# START OF Excerpted records
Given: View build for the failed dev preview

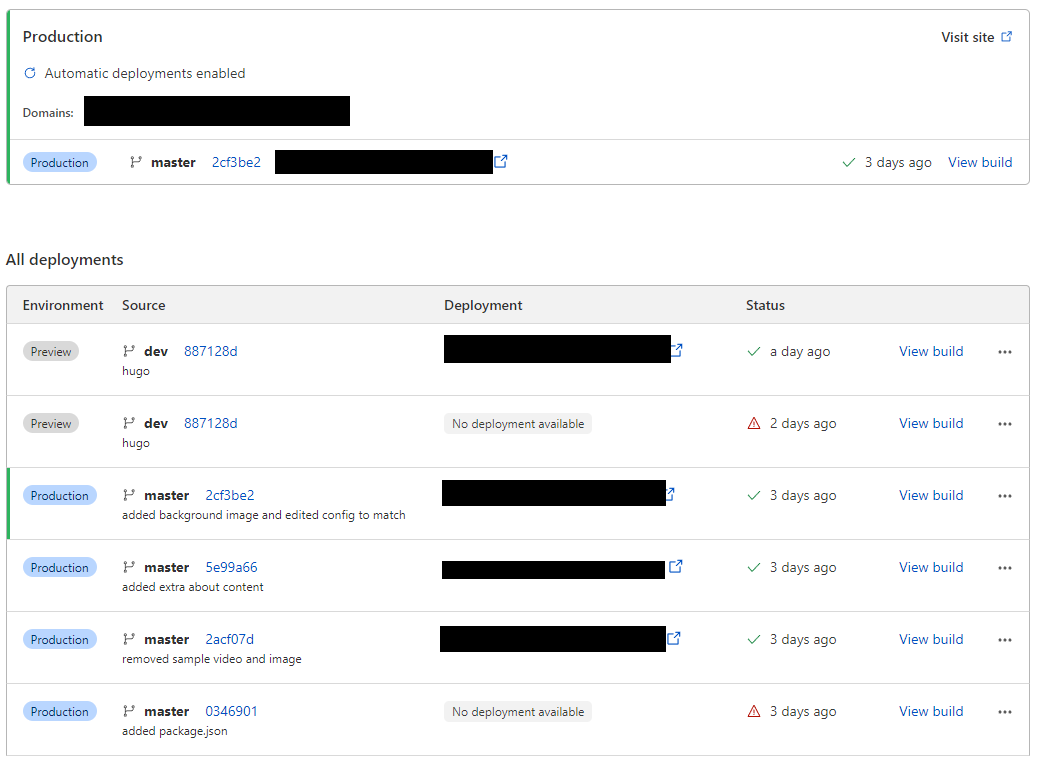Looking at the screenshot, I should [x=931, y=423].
# END OF Excerpted records
# START OF Excerpted records
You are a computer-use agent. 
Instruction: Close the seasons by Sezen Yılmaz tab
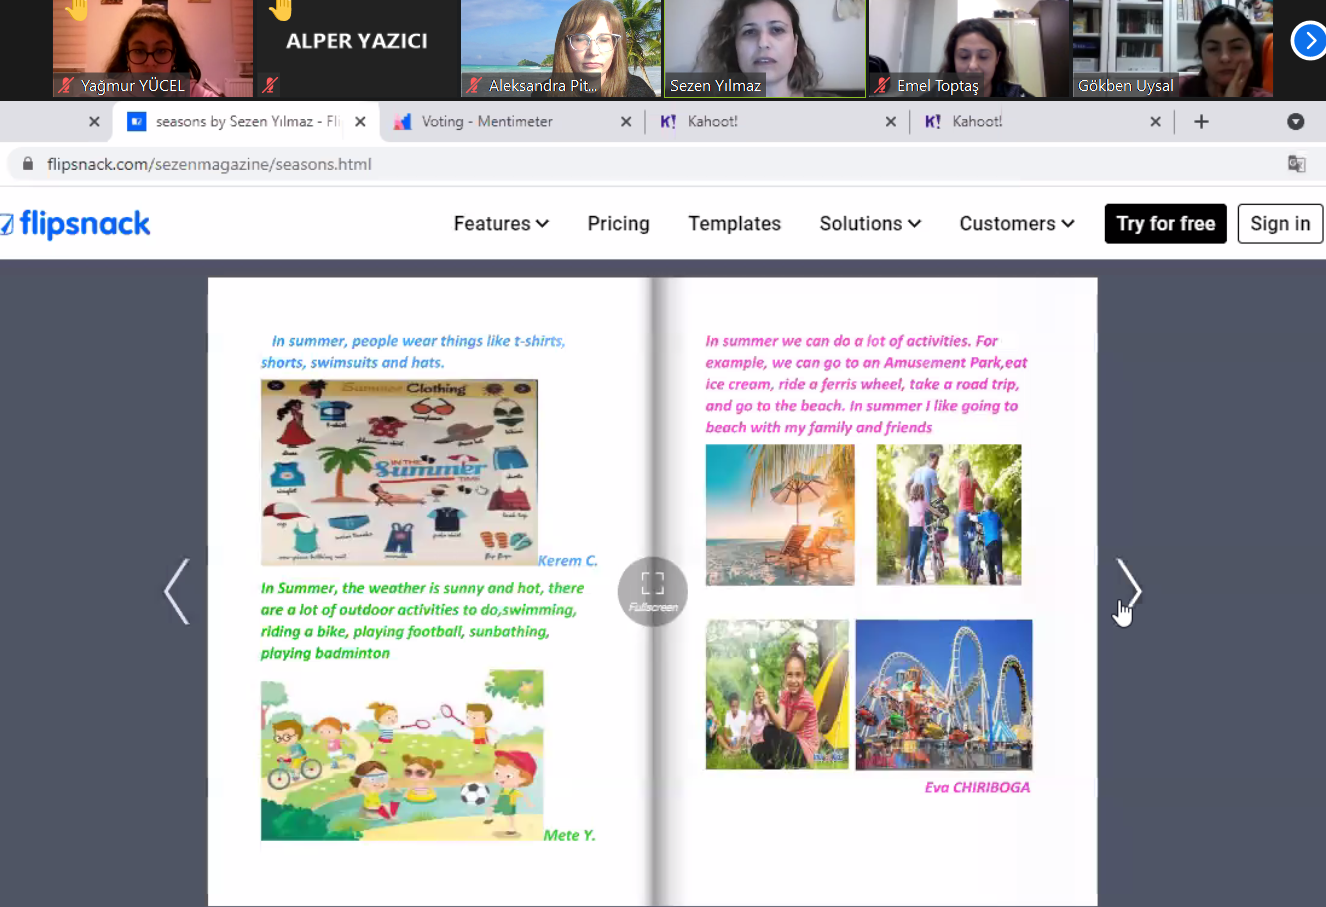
# END OF Excerpted records
# START OF Excerpted records
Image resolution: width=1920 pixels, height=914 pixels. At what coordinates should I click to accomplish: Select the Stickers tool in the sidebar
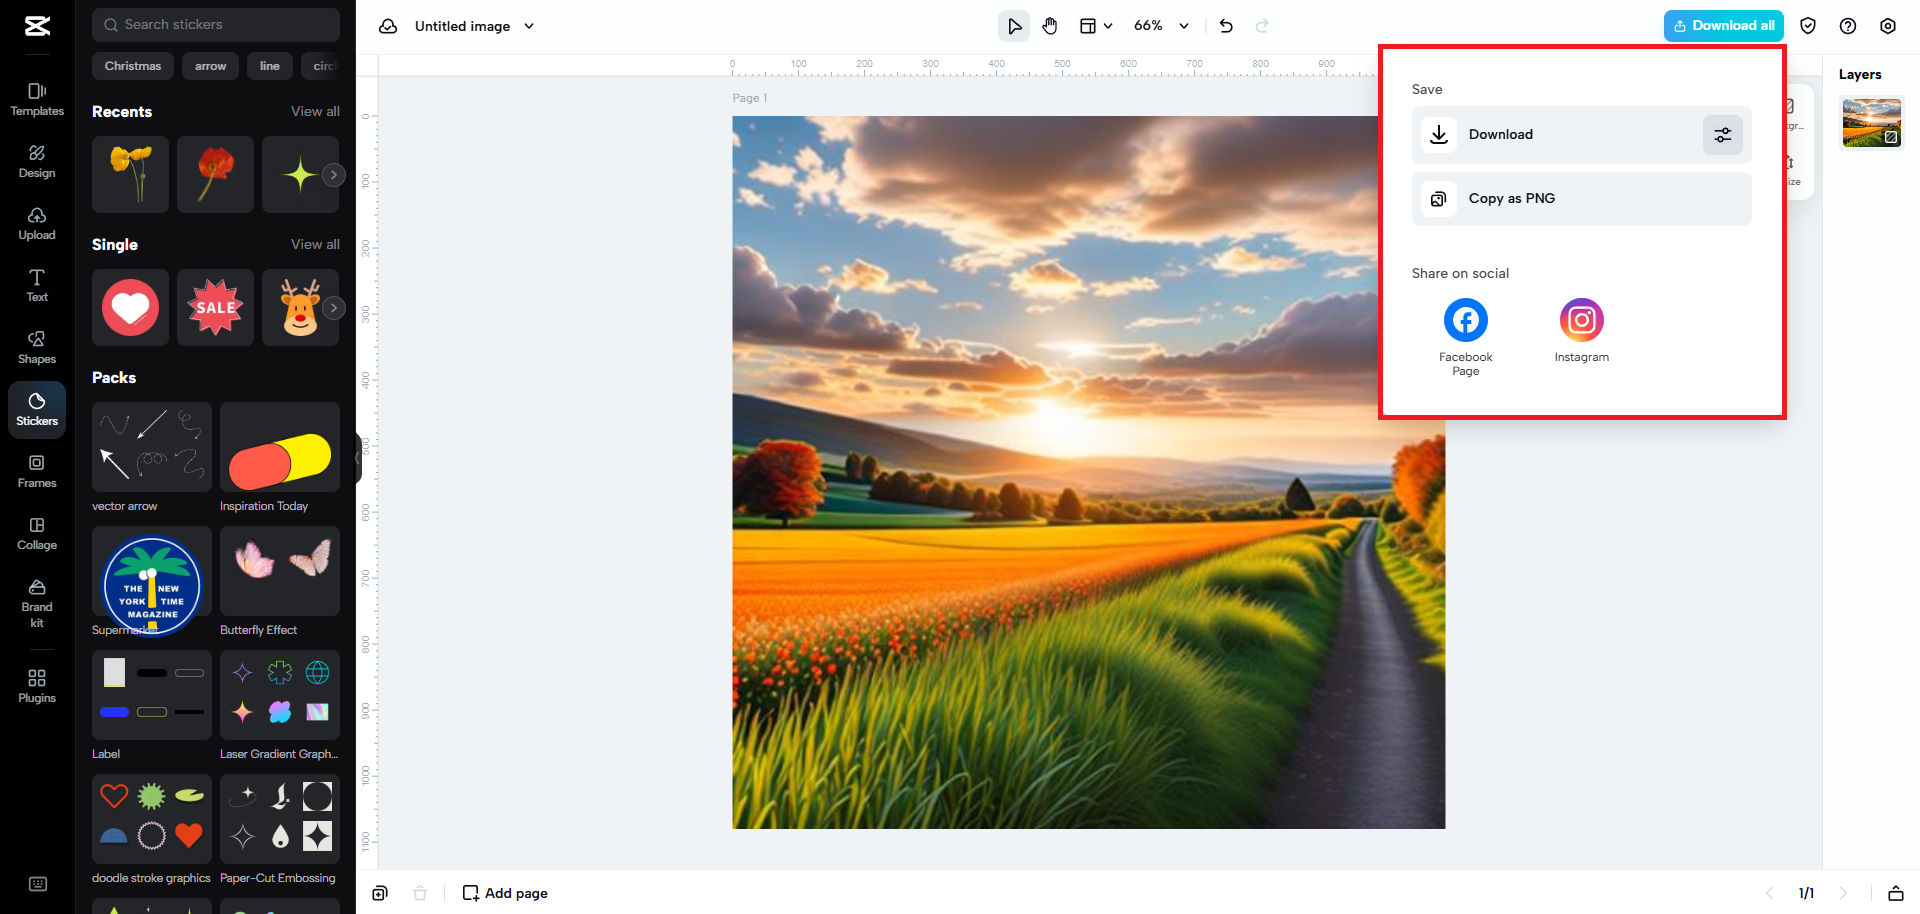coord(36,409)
# END OF Excerpted records
▶ _Exercise prompt_
Format the lines from the one containing "You are a computer-use agent." through the one containing "Instruction: Close the" as a JSON list of strings, with one string for each line and blank lines omitted.

▶ _Exercise solution_
[
  "You are a computer-use agent. ",
  "Instruction: Close the seasons by Sezen Yılmaz tab"
]